Work item:
How do the lines below between the ones holding "Responsive Theme (63, 2566)" and "#deuxculturestroislangues (35, 2452)", inclusive, read? Give them again exactly, with no other lines.

Data for analysis:
- Opening Delimiter -

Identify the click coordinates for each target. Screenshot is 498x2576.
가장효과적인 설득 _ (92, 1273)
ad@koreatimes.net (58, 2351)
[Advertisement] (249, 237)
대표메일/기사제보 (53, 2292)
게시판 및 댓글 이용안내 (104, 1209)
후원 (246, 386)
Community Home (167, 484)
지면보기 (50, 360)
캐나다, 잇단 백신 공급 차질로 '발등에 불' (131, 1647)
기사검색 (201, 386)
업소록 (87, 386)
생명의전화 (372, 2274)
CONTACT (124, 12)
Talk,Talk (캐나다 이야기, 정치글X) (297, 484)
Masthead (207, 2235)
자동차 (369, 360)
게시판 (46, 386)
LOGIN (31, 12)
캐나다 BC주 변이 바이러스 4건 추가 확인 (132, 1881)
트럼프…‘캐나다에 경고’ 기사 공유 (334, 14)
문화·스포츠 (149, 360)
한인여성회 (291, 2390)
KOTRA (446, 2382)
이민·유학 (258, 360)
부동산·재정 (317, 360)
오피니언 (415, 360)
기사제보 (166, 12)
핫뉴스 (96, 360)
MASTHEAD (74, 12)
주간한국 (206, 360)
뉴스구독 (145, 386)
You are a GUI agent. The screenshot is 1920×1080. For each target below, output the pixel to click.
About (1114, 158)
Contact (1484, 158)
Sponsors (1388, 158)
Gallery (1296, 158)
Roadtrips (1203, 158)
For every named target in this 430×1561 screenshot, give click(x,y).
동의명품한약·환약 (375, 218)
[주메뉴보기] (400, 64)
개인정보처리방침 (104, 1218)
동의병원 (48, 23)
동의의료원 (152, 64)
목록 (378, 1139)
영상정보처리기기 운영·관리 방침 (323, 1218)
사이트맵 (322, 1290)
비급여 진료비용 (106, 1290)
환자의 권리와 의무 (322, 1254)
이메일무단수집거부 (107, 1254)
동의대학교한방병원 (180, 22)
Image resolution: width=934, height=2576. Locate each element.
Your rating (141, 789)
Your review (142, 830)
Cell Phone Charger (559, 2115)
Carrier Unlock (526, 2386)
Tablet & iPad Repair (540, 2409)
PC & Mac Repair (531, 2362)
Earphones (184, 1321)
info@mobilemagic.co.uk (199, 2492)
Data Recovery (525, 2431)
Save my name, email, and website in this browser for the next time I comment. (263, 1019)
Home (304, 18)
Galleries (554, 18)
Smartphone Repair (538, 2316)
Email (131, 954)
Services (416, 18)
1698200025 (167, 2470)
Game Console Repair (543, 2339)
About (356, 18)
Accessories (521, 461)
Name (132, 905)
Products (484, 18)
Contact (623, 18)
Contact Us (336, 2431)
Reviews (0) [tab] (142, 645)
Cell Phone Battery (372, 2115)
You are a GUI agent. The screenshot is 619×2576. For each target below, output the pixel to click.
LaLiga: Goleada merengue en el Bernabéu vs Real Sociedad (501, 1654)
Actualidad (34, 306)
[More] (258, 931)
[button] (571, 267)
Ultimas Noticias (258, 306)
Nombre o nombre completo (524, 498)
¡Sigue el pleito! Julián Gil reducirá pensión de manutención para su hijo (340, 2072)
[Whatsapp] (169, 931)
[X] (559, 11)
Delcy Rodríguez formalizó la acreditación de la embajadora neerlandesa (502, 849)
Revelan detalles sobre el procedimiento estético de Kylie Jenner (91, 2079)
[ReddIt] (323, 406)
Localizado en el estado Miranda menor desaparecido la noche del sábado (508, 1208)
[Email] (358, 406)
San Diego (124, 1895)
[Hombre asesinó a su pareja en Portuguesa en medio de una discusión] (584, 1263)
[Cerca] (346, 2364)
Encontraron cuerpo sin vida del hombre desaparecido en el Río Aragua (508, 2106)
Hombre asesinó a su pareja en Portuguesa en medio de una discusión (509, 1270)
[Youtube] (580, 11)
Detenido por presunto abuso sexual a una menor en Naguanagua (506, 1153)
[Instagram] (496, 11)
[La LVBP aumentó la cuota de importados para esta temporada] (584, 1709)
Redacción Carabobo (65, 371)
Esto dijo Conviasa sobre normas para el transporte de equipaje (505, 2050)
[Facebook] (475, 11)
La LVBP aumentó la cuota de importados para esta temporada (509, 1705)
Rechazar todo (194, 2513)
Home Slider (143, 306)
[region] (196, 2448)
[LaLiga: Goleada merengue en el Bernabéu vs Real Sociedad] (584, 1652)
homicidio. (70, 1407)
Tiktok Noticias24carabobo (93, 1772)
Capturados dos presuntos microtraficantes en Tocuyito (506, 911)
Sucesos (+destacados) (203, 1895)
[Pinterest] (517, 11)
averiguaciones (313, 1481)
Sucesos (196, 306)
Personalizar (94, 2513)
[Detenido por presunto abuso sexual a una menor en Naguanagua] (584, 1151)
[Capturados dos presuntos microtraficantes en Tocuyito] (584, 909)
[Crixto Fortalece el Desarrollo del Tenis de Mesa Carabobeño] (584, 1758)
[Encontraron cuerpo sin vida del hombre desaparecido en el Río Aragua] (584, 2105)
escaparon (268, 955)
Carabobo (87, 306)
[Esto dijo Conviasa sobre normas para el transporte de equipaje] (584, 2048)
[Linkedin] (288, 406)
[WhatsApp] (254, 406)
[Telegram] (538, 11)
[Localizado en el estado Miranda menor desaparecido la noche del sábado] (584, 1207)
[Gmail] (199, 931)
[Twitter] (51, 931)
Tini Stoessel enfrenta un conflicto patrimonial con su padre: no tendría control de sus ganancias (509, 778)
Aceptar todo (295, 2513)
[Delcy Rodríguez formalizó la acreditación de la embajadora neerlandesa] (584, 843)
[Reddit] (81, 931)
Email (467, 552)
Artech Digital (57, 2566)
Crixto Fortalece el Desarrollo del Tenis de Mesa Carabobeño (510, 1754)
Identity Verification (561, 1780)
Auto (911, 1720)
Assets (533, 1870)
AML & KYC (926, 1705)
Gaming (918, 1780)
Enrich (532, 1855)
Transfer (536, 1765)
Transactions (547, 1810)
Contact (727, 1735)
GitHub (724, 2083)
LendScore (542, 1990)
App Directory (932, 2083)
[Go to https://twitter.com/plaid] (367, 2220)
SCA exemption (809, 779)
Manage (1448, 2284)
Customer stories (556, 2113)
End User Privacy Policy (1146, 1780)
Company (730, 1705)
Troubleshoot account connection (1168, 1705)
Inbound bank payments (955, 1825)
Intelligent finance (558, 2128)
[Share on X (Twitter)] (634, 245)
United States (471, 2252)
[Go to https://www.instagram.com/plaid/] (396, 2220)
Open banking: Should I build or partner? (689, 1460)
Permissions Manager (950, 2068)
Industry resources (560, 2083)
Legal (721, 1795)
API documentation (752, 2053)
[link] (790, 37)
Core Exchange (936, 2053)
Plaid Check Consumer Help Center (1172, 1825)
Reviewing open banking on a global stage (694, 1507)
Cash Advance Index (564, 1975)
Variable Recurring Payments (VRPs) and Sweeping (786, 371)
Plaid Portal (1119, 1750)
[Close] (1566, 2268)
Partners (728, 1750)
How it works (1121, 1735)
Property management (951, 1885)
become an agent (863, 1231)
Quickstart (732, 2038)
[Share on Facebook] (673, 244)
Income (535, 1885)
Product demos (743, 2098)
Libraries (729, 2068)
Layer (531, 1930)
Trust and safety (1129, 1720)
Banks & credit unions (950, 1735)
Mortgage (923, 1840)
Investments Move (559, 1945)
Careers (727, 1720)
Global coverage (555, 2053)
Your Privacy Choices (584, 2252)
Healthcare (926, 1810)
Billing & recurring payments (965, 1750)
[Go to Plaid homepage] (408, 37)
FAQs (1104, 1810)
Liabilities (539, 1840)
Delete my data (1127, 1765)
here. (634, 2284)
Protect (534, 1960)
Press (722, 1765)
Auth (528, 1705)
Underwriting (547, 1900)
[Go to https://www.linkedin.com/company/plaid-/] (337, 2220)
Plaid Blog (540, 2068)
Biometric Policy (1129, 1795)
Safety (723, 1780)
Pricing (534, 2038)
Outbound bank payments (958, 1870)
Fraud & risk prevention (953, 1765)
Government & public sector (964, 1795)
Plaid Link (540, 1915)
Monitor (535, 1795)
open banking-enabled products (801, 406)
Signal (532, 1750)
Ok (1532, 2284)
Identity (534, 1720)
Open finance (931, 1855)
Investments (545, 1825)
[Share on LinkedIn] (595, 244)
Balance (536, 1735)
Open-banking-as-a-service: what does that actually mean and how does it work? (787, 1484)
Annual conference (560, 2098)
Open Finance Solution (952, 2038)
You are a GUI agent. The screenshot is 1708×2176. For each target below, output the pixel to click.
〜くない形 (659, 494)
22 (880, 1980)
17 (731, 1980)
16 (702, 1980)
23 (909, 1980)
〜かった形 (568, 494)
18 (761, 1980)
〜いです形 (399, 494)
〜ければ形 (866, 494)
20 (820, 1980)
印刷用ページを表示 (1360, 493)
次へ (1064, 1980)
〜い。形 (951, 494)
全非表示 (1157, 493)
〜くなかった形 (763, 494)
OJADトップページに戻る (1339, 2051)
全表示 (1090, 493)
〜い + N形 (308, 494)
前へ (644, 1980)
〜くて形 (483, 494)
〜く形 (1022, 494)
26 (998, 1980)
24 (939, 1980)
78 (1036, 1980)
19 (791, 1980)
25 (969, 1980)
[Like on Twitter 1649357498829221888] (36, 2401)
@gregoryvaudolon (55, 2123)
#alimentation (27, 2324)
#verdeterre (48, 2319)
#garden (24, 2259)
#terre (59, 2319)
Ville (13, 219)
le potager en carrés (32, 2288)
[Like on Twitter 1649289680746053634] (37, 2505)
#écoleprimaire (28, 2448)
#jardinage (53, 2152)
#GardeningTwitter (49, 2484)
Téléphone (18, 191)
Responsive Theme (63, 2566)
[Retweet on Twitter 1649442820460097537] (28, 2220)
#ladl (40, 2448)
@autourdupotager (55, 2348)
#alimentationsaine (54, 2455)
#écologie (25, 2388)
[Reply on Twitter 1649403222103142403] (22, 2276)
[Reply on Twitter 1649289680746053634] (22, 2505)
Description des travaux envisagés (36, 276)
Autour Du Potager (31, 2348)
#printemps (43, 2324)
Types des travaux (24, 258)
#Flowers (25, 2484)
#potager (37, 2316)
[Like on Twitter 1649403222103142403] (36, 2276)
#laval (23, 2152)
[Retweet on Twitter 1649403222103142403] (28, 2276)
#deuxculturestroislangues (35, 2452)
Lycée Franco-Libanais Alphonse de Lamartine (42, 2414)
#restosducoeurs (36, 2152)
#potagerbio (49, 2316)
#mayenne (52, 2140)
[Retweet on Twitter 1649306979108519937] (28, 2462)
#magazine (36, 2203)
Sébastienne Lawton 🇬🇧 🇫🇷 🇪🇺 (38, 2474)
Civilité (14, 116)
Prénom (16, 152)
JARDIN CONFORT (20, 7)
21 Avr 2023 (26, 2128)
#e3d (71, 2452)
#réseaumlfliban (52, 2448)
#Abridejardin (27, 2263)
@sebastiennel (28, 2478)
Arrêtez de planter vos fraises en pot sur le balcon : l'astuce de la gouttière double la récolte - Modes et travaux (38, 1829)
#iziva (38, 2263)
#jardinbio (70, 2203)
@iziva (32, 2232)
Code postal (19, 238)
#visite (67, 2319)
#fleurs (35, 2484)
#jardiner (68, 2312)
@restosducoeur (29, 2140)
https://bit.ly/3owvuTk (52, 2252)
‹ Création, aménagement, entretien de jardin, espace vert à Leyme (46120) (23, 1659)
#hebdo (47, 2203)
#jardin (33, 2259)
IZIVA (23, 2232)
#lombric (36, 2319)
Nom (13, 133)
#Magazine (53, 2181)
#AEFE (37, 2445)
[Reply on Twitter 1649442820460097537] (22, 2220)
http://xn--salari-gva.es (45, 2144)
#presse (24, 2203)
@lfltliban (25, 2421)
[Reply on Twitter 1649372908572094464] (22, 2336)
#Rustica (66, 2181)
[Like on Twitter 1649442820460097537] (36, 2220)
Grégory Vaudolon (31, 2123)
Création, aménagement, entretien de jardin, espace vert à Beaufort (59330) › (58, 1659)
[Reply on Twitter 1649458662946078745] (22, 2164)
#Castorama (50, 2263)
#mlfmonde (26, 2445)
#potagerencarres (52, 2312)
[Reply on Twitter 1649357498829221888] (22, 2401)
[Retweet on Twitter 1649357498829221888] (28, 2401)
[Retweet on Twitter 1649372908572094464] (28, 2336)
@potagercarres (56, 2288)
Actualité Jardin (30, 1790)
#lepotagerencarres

- Closing Delimiter -

Reply:
Responsive Theme (63, 2566)
[Retweet on Twitter 1649442820460097537] (28, 2220)
#ladl (40, 2448)
@autourdupotager (55, 2348)
#alimentationsaine (54, 2455)
#écologie (25, 2388)
[Reply on Twitter 1649403222103142403] (22, 2276)
[Reply on Twitter 1649289680746053634] (22, 2505)
Description des travaux envisagés (36, 276)
Autour Du Potager (31, 2348)
#printemps (43, 2324)
Types des travaux (24, 258)
#Flowers (25, 2484)
#potager (37, 2316)
[Like on Twitter 1649403222103142403] (36, 2276)
#laval (23, 2152)
[Retweet on Twitter 1649403222103142403] (28, 2276)
#deuxculturestroislangues (35, 2452)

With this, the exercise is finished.